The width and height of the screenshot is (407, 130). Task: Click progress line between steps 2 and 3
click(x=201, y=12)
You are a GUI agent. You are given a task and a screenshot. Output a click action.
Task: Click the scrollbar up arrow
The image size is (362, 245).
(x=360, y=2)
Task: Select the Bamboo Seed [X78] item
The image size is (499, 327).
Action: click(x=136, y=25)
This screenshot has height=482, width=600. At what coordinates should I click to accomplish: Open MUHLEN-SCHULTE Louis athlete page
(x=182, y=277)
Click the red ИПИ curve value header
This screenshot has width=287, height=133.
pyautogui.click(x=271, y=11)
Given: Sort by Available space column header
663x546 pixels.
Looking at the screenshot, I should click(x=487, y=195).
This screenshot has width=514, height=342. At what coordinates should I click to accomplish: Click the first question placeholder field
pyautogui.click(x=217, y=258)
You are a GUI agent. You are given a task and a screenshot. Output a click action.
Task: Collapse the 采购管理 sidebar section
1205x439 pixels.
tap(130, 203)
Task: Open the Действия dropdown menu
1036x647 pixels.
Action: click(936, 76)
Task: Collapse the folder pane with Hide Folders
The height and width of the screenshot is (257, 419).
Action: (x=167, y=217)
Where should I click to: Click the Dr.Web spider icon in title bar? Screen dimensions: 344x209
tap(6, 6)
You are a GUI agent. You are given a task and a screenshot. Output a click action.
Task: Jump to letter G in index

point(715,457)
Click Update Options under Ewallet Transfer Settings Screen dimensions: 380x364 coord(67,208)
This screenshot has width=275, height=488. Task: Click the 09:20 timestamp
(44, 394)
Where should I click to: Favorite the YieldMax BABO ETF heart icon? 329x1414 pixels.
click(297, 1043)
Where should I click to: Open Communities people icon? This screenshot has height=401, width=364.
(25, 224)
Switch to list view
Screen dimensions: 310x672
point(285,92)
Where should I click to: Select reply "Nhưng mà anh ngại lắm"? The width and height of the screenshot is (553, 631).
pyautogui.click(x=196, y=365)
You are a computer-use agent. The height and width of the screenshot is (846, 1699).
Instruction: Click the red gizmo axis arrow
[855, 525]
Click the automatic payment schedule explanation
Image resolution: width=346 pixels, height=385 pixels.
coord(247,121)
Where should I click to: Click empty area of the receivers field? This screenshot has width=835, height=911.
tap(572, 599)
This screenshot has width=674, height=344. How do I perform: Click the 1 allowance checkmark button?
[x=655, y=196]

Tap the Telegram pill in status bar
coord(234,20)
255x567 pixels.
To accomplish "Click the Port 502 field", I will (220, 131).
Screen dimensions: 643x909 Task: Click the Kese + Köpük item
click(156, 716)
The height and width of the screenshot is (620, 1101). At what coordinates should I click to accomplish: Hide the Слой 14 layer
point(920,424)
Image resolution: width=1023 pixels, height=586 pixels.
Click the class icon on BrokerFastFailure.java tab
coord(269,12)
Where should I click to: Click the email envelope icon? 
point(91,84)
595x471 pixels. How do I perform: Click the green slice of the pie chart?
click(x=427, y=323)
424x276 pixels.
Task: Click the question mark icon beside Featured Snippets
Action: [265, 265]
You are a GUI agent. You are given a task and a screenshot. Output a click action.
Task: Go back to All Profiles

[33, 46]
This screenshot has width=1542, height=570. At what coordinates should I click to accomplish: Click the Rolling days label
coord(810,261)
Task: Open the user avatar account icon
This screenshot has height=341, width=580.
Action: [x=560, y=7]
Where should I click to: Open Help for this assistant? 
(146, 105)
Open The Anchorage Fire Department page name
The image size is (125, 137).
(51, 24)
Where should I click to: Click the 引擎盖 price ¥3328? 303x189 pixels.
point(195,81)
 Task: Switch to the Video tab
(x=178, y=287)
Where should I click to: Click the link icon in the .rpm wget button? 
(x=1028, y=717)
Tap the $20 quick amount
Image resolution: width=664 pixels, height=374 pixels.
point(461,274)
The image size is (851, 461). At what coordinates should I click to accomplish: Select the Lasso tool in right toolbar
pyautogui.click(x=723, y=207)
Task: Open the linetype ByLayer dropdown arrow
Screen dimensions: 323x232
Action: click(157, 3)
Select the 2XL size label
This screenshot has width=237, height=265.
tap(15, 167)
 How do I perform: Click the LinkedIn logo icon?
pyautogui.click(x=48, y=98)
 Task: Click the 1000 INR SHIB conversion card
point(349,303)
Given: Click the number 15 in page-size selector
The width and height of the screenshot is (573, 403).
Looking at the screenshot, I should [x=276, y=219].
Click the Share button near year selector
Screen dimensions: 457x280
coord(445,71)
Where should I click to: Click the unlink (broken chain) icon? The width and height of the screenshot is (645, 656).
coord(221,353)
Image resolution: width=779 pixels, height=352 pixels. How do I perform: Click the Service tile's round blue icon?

....

#### PROMPT
Your task is an exact transcription of every line above.

#### OUTPUT OF THE EXERCISE
The width and height of the screenshot is (407, 130). Task: Click progress line between steps 2 and 3
click(x=201, y=12)
You are a GUI agent. You are given a task and a screenshot. Output a click action.
Task: Click the scrollbar up arrow
The image size is (362, 245).
(x=360, y=2)
Task: Select the Bamboo Seed [X78] item
The image size is (499, 327).
Action: click(x=136, y=25)
This screenshot has height=482, width=600. At what coordinates should I click to accomplish: Open MUHLEN-SCHULTE Louis athlete page
(x=182, y=277)
Click the red ИПИ curve value header
This screenshot has width=287, height=133.
pyautogui.click(x=271, y=11)
Given: Sort by Available space column header
663x546 pixels.
Looking at the screenshot, I should click(x=487, y=195).
This screenshot has width=514, height=342. At what coordinates should I click to accomplish: Click the first question placeholder field
pyautogui.click(x=217, y=258)
You are a GUI agent. You are given a task and a screenshot. Output a click action.
Task: Collapse the 采购管理 sidebar section
1205x439 pixels.
tap(130, 203)
Task: Open the Действия dropdown menu
1036x647 pixels.
Action: click(936, 76)
Task: Collapse the folder pane with Hide Folders
The height and width of the screenshot is (257, 419).
Action: (x=167, y=217)
Where should I click to: Click the Dr.Web spider icon in title bar? Screen dimensions: 344x209
tap(6, 6)
You are a GUI agent. You are given a task and a screenshot. Output a click action.
Task: Jump to letter G in index

point(715,457)
Click Update Options under Ewallet Transfer Settings Screen dimensions: 380x364 coord(67,208)
This screenshot has width=275, height=488. Task: Click the 09:20 timestamp
(44, 394)
Where should I click to: Favorite the YieldMax BABO ETF heart icon? 329x1414 pixels.
click(297, 1043)
Where should I click to: Open Communities people icon? This screenshot has height=401, width=364.
(25, 224)
Switch to list view
Screen dimensions: 310x672
point(285,92)
Where should I click to: Select reply "Nhưng mà anh ngại lắm"? The width and height of the screenshot is (553, 631).
pyautogui.click(x=196, y=365)
You are a computer-use agent. The height and width of the screenshot is (846, 1699).
Instruction: Click the red gizmo axis arrow
[855, 525]
Click the automatic payment schedule explanation
Image resolution: width=346 pixels, height=385 pixels.
coord(247,121)
Where should I click to: Click empty area of the receivers field? This screenshot has width=835, height=911.
tap(572, 599)
This screenshot has width=674, height=344. How do I perform: Click the 1 allowance checkmark button?
[x=655, y=196]

Tap the Telegram pill in status bar
coord(234,20)
255x567 pixels.
To accomplish "Click the Port 502 field", I will (220, 131).
Screen dimensions: 643x909 Task: Click the Kese + Köpük item
click(156, 716)
The height and width of the screenshot is (620, 1101). At what coordinates should I click to accomplish: Hide the Слой 14 layer
point(920,424)
Image resolution: width=1023 pixels, height=586 pixels.
Click the class icon on BrokerFastFailure.java tab
coord(269,12)
Where should I click to: Click the email envelope icon? 
point(91,84)
595x471 pixels. How do I perform: Click the green slice of the pie chart?
click(x=427, y=323)
424x276 pixels.
Task: Click the question mark icon beside Featured Snippets
Action: [265, 265]
You are a GUI agent. You are given a task and a screenshot. Output a click action.
Task: Go back to All Profiles

[33, 46]
This screenshot has width=1542, height=570. At what coordinates should I click to accomplish: Click the Rolling days label
coord(810,261)
Task: Open the user avatar account icon
This screenshot has height=341, width=580.
Action: [x=560, y=7]
Where should I click to: Open Help for this assistant? 
(146, 105)
Open The Anchorage Fire Department page name
The image size is (125, 137).
(51, 24)
Where should I click to: Click the 引擎盖 price ¥3328? 303x189 pixels.
point(195,81)
 Task: Switch to the Video tab
(x=178, y=287)
Where should I click to: Click the link icon in the .rpm wget button? 
(x=1028, y=717)
Tap the $20 quick amount
Image resolution: width=664 pixels, height=374 pixels.
point(461,274)
The image size is (851, 461). At what coordinates should I click to accomplish: Select the Lasso tool in right toolbar
pyautogui.click(x=723, y=207)
Task: Open the linetype ByLayer dropdown arrow
Screen dimensions: 323x232
Action: click(157, 3)
Select the 2XL size label
This screenshot has width=237, height=265.
tap(15, 167)
 How do I perform: Click the LinkedIn logo icon?
pyautogui.click(x=48, y=98)
 Task: Click the 1000 INR SHIB conversion card
point(349,303)
Given: Click the number 15 in page-size selector
The width and height of the screenshot is (573, 403).
Looking at the screenshot, I should [x=276, y=219].
Click the Share button near year selector
Screen dimensions: 457x280
coord(445,71)
Where should I click to: Click the unlink (broken chain) icon? The width and height of the screenshot is (645, 656).
coord(221,353)
Image resolution: width=779 pixels, height=352 pixels. How do I perform: Click the Service tile's round blue icon?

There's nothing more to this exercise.